─── PROVIDED DATA ───

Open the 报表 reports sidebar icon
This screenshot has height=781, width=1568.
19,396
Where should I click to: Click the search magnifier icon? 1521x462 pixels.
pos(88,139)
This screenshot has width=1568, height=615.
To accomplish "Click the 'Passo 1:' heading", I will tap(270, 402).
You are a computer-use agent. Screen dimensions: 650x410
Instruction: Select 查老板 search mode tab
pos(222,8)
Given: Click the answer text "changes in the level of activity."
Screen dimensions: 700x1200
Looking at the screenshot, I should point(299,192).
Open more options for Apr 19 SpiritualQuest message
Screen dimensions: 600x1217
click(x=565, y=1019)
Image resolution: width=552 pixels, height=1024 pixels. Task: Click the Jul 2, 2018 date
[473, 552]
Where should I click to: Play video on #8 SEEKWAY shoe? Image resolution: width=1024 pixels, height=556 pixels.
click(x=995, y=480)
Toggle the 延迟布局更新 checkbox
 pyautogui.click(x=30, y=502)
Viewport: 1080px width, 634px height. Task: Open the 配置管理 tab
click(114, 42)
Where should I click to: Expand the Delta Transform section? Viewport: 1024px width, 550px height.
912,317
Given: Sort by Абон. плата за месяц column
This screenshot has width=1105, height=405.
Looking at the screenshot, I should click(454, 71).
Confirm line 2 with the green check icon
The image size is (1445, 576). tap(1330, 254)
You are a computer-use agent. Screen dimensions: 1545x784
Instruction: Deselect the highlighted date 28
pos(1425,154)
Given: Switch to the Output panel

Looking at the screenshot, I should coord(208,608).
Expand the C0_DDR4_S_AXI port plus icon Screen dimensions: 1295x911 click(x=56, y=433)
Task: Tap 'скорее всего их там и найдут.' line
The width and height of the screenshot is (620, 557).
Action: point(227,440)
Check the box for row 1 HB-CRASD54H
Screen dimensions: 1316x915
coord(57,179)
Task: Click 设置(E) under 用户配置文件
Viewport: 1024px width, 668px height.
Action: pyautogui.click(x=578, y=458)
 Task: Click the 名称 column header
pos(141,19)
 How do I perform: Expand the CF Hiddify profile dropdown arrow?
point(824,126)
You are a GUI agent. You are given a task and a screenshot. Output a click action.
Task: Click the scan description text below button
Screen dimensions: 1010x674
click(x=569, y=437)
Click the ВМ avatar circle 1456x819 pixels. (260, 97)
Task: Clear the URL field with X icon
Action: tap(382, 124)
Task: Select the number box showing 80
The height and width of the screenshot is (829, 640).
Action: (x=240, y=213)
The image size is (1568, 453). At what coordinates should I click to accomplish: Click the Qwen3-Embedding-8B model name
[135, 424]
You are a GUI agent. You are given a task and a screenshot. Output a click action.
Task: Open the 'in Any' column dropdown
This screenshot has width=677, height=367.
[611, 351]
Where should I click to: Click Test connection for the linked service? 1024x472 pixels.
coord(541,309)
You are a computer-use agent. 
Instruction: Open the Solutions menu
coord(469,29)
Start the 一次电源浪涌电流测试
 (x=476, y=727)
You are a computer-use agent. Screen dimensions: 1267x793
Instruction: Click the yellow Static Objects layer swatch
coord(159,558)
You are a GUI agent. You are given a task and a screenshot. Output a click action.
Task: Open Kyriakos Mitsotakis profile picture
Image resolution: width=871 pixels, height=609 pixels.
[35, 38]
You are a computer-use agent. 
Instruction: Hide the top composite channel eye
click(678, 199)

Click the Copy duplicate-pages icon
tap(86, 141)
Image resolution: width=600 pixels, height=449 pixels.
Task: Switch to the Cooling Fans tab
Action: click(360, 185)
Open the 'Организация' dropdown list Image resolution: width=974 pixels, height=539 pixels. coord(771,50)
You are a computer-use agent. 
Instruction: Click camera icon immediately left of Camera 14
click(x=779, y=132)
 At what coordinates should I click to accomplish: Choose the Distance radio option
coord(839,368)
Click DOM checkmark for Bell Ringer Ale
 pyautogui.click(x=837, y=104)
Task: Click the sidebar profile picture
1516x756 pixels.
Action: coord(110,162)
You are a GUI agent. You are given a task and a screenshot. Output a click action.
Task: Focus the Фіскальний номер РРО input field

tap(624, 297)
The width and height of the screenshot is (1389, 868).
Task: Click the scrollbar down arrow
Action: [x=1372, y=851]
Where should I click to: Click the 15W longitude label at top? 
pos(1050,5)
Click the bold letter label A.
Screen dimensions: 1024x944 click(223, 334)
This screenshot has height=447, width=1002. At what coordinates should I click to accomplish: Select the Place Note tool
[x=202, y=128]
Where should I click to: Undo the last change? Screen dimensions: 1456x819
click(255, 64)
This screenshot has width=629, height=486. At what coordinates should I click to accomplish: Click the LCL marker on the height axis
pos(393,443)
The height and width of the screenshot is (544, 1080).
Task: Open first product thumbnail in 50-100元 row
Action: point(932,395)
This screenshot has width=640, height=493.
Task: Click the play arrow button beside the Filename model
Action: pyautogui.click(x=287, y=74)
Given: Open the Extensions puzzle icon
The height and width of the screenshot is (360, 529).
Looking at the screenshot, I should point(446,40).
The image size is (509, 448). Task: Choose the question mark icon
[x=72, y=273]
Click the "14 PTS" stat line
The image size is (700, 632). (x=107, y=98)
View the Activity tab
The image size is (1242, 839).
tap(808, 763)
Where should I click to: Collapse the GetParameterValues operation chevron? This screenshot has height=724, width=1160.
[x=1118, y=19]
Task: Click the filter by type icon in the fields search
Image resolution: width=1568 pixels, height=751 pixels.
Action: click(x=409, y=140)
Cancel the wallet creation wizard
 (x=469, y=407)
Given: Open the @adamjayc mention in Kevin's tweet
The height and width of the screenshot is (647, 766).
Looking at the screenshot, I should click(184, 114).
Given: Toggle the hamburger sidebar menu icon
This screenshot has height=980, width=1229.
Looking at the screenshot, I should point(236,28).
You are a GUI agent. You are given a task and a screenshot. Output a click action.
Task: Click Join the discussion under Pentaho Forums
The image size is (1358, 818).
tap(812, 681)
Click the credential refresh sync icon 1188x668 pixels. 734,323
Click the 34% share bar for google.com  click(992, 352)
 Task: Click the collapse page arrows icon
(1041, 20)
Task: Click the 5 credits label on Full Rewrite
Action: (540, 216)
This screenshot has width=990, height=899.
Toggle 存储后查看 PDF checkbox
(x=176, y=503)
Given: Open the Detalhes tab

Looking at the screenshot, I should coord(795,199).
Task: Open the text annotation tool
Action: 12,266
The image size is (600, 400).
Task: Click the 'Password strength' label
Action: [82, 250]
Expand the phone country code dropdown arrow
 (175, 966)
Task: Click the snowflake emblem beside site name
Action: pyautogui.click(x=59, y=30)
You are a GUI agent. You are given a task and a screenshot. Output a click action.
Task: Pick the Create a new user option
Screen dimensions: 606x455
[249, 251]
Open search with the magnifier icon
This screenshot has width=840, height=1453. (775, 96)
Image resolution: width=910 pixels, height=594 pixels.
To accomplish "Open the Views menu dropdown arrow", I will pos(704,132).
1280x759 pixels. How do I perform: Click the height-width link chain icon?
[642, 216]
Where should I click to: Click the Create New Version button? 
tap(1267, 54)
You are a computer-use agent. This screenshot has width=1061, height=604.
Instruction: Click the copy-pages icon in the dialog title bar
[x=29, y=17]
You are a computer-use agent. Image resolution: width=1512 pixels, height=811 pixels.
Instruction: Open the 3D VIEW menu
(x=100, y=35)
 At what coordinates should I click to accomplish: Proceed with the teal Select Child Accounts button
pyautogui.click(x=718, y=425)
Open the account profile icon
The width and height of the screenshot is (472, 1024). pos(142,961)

───

§ **EXERCISE**
Retype the records above in full, exactly as they appear.

§ **TASK ANSWER**
Open the 报表 reports sidebar icon
This screenshot has height=781, width=1568.
19,396
Where should I click to: Click the search magnifier icon? 1521x462 pixels.
pos(88,139)
This screenshot has width=1568, height=615.
To accomplish "Click the 'Passo 1:' heading", I will tap(270, 402).
You are a computer-use agent. Screen dimensions: 650x410
Instruction: Select 查老板 search mode tab
pos(222,8)
Given: Click the answer text "changes in the level of activity."
Screen dimensions: 700x1200
Looking at the screenshot, I should point(299,192).
Open more options for Apr 19 SpiritualQuest message
Screen dimensions: 600x1217
click(x=565, y=1019)
Image resolution: width=552 pixels, height=1024 pixels. Task: Click the Jul 2, 2018 date
[473, 552]
Where should I click to: Play video on #8 SEEKWAY shoe? Image resolution: width=1024 pixels, height=556 pixels.
click(x=995, y=480)
Toggle the 延迟布局更新 checkbox
 pyautogui.click(x=30, y=502)
Viewport: 1080px width, 634px height. Task: Open the 配置管理 tab
click(114, 42)
Where should I click to: Expand the Delta Transform section? Viewport: 1024px width, 550px height.
912,317
Given: Sort by Абон. плата за месяц column
This screenshot has width=1105, height=405.
Looking at the screenshot, I should click(454, 71).
Confirm line 2 with the green check icon
The image size is (1445, 576). tap(1330, 254)
You are a computer-use agent. Screen dimensions: 1545x784
Instruction: Deselect the highlighted date 28
pos(1425,154)
Given: Switch to the Output panel

Looking at the screenshot, I should coord(208,608).
Expand the C0_DDR4_S_AXI port plus icon Screen dimensions: 1295x911 click(x=56, y=433)
Task: Tap 'скорее всего их там и найдут.' line
The width and height of the screenshot is (620, 557).
Action: point(227,440)
Check the box for row 1 HB-CRASD54H
Screen dimensions: 1316x915
coord(57,179)
Task: Click 设置(E) under 用户配置文件
Viewport: 1024px width, 668px height.
Action: pyautogui.click(x=578, y=458)
 Task: Click the 名称 column header
pos(141,19)
 How do I perform: Expand the CF Hiddify profile dropdown arrow?
point(824,126)
You are a GUI agent. You are given a task and a screenshot. Output a click action.
Task: Click the scan description text below button
Screen dimensions: 1010x674
click(x=569, y=437)
Click the ВМ avatar circle 1456x819 pixels. (260, 97)
Task: Clear the URL field with X icon
Action: tap(382, 124)
Task: Select the number box showing 80
The height and width of the screenshot is (829, 640).
Action: (x=240, y=213)
The image size is (1568, 453). At what coordinates should I click to accomplish: Click the Qwen3-Embedding-8B model name
[135, 424]
You are a GUI agent. You are given a task and a screenshot. Output a click action.
Task: Open the 'in Any' column dropdown
This screenshot has width=677, height=367.
[611, 351]
Where should I click to: Click Test connection for the linked service? 1024x472 pixels.
coord(541,309)
You are a computer-use agent. 
Instruction: Open the Solutions menu
coord(469,29)
Start the 一次电源浪涌电流测试
 (x=476, y=727)
You are a computer-use agent. Screen dimensions: 1267x793
Instruction: Click the yellow Static Objects layer swatch
coord(159,558)
You are a GUI agent. You are given a task and a screenshot. Output a click action.
Task: Open Kyriakos Mitsotakis profile picture
Image resolution: width=871 pixels, height=609 pixels.
[35, 38]
You are a computer-use agent. 
Instruction: Hide the top composite channel eye
click(678, 199)

Click the Copy duplicate-pages icon
tap(86, 141)
Image resolution: width=600 pixels, height=449 pixels.
Task: Switch to the Cooling Fans tab
Action: click(360, 185)
Open the 'Организация' dropdown list Image resolution: width=974 pixels, height=539 pixels. coord(771,50)
You are a computer-use agent. 
Instruction: Click camera icon immediately left of Camera 14
click(x=779, y=132)
 At what coordinates should I click to accomplish: Choose the Distance radio option
coord(839,368)
Click DOM checkmark for Bell Ringer Ale
 pyautogui.click(x=837, y=104)
Task: Click the sidebar profile picture
1516x756 pixels.
Action: coord(110,162)
You are a GUI agent. You are given a task and a screenshot. Output a click action.
Task: Focus the Фіскальний номер РРО input field

tap(624, 297)
The width and height of the screenshot is (1389, 868).
Task: Click the scrollbar down arrow
Action: [x=1372, y=851]
Where should I click to: Click the 15W longitude label at top? 
pos(1050,5)
Click the bold letter label A.
Screen dimensions: 1024x944 click(223, 334)
This screenshot has height=447, width=1002. At what coordinates should I click to accomplish: Select the Place Note tool
[x=202, y=128]
Where should I click to: Undo the last change? Screen dimensions: 1456x819
click(255, 64)
This screenshot has width=629, height=486. At what coordinates should I click to accomplish: Click the LCL marker on the height axis
pos(393,443)
The height and width of the screenshot is (544, 1080).
Task: Open first product thumbnail in 50-100元 row
Action: point(932,395)
This screenshot has width=640, height=493.
Task: Click the play arrow button beside the Filename model
Action: pyautogui.click(x=287, y=74)
Given: Open the Extensions puzzle icon
The height and width of the screenshot is (360, 529).
Looking at the screenshot, I should point(446,40).
The image size is (509, 448). Task: Choose the question mark icon
[x=72, y=273]
Click the "14 PTS" stat line
The image size is (700, 632). (x=107, y=98)
View the Activity tab
The image size is (1242, 839).
tap(808, 763)
Where should I click to: Collapse the GetParameterValues operation chevron? This screenshot has height=724, width=1160.
[x=1118, y=19]
Task: Click the filter by type icon in the fields search
Image resolution: width=1568 pixels, height=751 pixels.
Action: click(x=409, y=140)
Cancel the wallet creation wizard
 (x=469, y=407)
Given: Open the @adamjayc mention in Kevin's tweet
The height and width of the screenshot is (647, 766).
Looking at the screenshot, I should click(184, 114).
Given: Toggle the hamburger sidebar menu icon
This screenshot has height=980, width=1229.
Looking at the screenshot, I should point(236,28).
You are a GUI agent. You are given a task and a screenshot. Output a click action.
Task: Click Join the discussion under Pentaho Forums
The image size is (1358, 818).
tap(812, 681)
Click the credential refresh sync icon 1188x668 pixels. 734,323
Click the 34% share bar for google.com  click(992, 352)
 Task: Click the collapse page arrows icon
(1041, 20)
Task: Click the 5 credits label on Full Rewrite
Action: (540, 216)
This screenshot has width=990, height=899.
Toggle 存储后查看 PDF checkbox
(x=176, y=503)
Given: Open the Detalhes tab

Looking at the screenshot, I should coord(795,199).
Task: Open the text annotation tool
Action: 12,266
The image size is (600, 400).
Task: Click the 'Password strength' label
Action: [82, 250]
Expand the phone country code dropdown arrow
 (175, 966)
Task: Click the snowflake emblem beside site name
Action: pyautogui.click(x=59, y=30)
You are a GUI agent. You are given a task and a screenshot. Output a click action.
Task: Pick the Create a new user option
Screen dimensions: 606x455
[249, 251]
Open search with the magnifier icon
This screenshot has width=840, height=1453. (775, 96)
Image resolution: width=910 pixels, height=594 pixels.
To accomplish "Open the Views menu dropdown arrow", I will pos(704,132).
1280x759 pixels. How do I perform: Click the height-width link chain icon?
[642, 216]
Where should I click to: Click the Create New Version button? 
tap(1267, 54)
You are a computer-use agent. This screenshot has width=1061, height=604.
Instruction: Click the copy-pages icon in the dialog title bar
[x=29, y=17]
You are a computer-use agent. Image resolution: width=1512 pixels, height=811 pixels.
Instruction: Open the 3D VIEW menu
(x=100, y=35)
 At what coordinates should I click to accomplish: Proceed with the teal Select Child Accounts button
pyautogui.click(x=718, y=425)
Open the account profile icon
The width and height of the screenshot is (472, 1024). pos(142,961)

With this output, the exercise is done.